--- Start of Material provided ---

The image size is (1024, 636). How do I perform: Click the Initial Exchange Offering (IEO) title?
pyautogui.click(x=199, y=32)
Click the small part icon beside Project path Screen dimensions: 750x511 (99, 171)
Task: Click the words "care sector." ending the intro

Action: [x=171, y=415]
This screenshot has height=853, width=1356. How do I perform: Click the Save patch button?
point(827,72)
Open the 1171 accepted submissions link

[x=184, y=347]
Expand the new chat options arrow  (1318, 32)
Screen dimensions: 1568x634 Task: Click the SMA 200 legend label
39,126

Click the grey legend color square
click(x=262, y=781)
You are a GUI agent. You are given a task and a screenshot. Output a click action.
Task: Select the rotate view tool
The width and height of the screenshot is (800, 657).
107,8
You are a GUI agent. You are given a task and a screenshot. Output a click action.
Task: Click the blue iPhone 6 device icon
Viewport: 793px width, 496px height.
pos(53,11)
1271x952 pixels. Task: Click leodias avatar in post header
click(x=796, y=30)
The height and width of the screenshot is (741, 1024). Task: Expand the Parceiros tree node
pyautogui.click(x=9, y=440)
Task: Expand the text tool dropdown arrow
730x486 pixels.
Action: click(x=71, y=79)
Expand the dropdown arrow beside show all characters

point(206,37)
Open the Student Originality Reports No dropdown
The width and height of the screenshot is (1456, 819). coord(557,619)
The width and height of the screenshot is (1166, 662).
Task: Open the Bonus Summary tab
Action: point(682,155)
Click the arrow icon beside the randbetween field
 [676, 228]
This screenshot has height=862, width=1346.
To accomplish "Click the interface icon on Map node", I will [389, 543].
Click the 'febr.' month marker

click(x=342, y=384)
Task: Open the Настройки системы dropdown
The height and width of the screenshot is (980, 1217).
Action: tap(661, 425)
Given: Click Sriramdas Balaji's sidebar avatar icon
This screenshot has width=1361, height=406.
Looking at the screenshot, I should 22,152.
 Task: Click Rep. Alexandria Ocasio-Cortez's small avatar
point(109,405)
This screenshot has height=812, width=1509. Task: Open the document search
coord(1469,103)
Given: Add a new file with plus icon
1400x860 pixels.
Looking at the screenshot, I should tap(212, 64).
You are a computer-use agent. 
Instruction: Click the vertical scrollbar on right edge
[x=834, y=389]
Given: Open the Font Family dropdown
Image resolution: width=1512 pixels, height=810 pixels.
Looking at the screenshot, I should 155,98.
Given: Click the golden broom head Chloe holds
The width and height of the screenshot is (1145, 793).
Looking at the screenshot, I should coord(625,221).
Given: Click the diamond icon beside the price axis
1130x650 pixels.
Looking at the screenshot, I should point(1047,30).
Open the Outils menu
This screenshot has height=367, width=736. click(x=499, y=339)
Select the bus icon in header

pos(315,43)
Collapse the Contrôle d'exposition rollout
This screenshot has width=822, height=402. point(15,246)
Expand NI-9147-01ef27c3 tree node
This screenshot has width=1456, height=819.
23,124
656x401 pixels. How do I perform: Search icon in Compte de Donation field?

--- End of Material provided ---

## What to produce
Turn the records above into a Markdown table with the columns Row and Line, one numbered row per line, leaving out blank lines.

## The completed task
| Row | Line |
|---|---|
| 1 | The image size is (1024, 636). How do I perform: Click the Initial Exchange Offering (IEO) title? |
| 2 | pyautogui.click(x=199, y=32) |
| 3 | Click the small part icon beside Project path Screen dimensions: 750x511 (99, 171) |
| 4 | Task: Click the words "care sector." ending the intro |
| 5 | Action: [x=171, y=415] |
| 6 | This screenshot has height=853, width=1356. How do I perform: Click the Save patch button? |
| 7 | point(827,72) |
| 8 | Open the 1171 accepted submissions link |
| 9 | [x=184, y=347] |
| 10 | Expand the new chat options arrow  (1318, 32) |
| 11 | Screen dimensions: 1568x634 Task: Click the SMA 200 legend label |
| 12 | 39,126 |
| 13 | Click the grey legend color square |
| 14 | click(x=262, y=781) |
| 15 | You are a GUI agent. You are given a task and a screenshot. Output a click action. |
| 16 | Task: Select the rotate view tool |
| 17 | The width and height of the screenshot is (800, 657). |
| 18 | 107,8 |
| 19 | You are a GUI agent. You are given a task and a screenshot. Output a click action. |
| 20 | Task: Click the blue iPhone 6 device icon |
| 21 | Viewport: 793px width, 496px height. |
| 22 | pos(53,11) |
| 23 | 1271x952 pixels. Task: Click leodias avatar in post header |
| 24 | click(x=796, y=30) |
| 25 | The height and width of the screenshot is (741, 1024). Task: Expand the Parceiros tree node |
| 26 | pyautogui.click(x=9, y=440) |
| 27 | Task: Expand the text tool dropdown arrow |
| 28 | 730x486 pixels. |
| 29 | Action: click(x=71, y=79) |
| 30 | Expand the dropdown arrow beside show all characters |
| 31 | point(206,37) |
| 32 | Open the Student Originality Reports No dropdown |
| 33 | The width and height of the screenshot is (1456, 819). coord(557,619) |
| 34 | The width and height of the screenshot is (1166, 662). |
| 35 | Task: Open the Bonus Summary tab |
| 36 | Action: point(682,155) |
| 37 | Click the arrow icon beside the randbetween field |
| 38 |  [676, 228] |
| 39 | This screenshot has height=862, width=1346. |
| 40 | To accomplish "Click the interface icon on Map node", I will [389, 543]. |
| 41 | Click the 'febr.' month marker |
| 42 | click(x=342, y=384) |
| 43 | Task: Open the Настройки системы dropdown |
| 44 | The height and width of the screenshot is (980, 1217). |
| 45 | Action: tap(661, 425) |
| 46 | Given: Click Sriramdas Balaji's sidebar avatar icon |
| 47 | This screenshot has width=1361, height=406. |
| 48 | Looking at the screenshot, I should 22,152. |
| 49 |  Task: Click Rep. Alexandria Ocasio-Cortez's small avatar |
| 50 | point(109,405) |
| 51 | This screenshot has height=812, width=1509. Task: Open the document search |
| 52 | coord(1469,103) |
| 53 | Given: Add a new file with plus icon |
| 54 | 1400x860 pixels. |
| 55 | Looking at the screenshot, I should tap(212, 64). |
| 56 | You are a computer-use agent.  |
| 57 | Instruction: Click the vertical scrollbar on right edge |
| 58 | [x=834, y=389] |
| 59 | Given: Open the Font Family dropdown |
| 60 | Image resolution: width=1512 pixels, height=810 pixels. |
| 61 | Looking at the screenshot, I should 155,98. |
| 62 | Given: Click the golden broom head Chloe holds |
| 63 | The width and height of the screenshot is (1145, 793). |
| 64 | Looking at the screenshot, I should coord(625,221). |
| 65 | Given: Click the diamond icon beside the price axis |
| 66 | 1130x650 pixels. |
| 67 | Looking at the screenshot, I should point(1047,30). |
| 68 | Open the Outils menu |
| 69 | This screenshot has height=367, width=736. click(x=499, y=339) |
| 70 | Select the bus icon in header |
| 71 | pos(315,43) |
| 72 | Collapse the Contrôle d'exposition rollout |
| 73 | This screenshot has width=822, height=402. point(15,246) |
| 74 | Expand NI-9147-01ef27c3 tree node |
| 75 | This screenshot has width=1456, height=819. |
| 76 | 23,124 |
| 77 | 656x401 pixels. How do I perform: Search icon in Compte de Donation field? |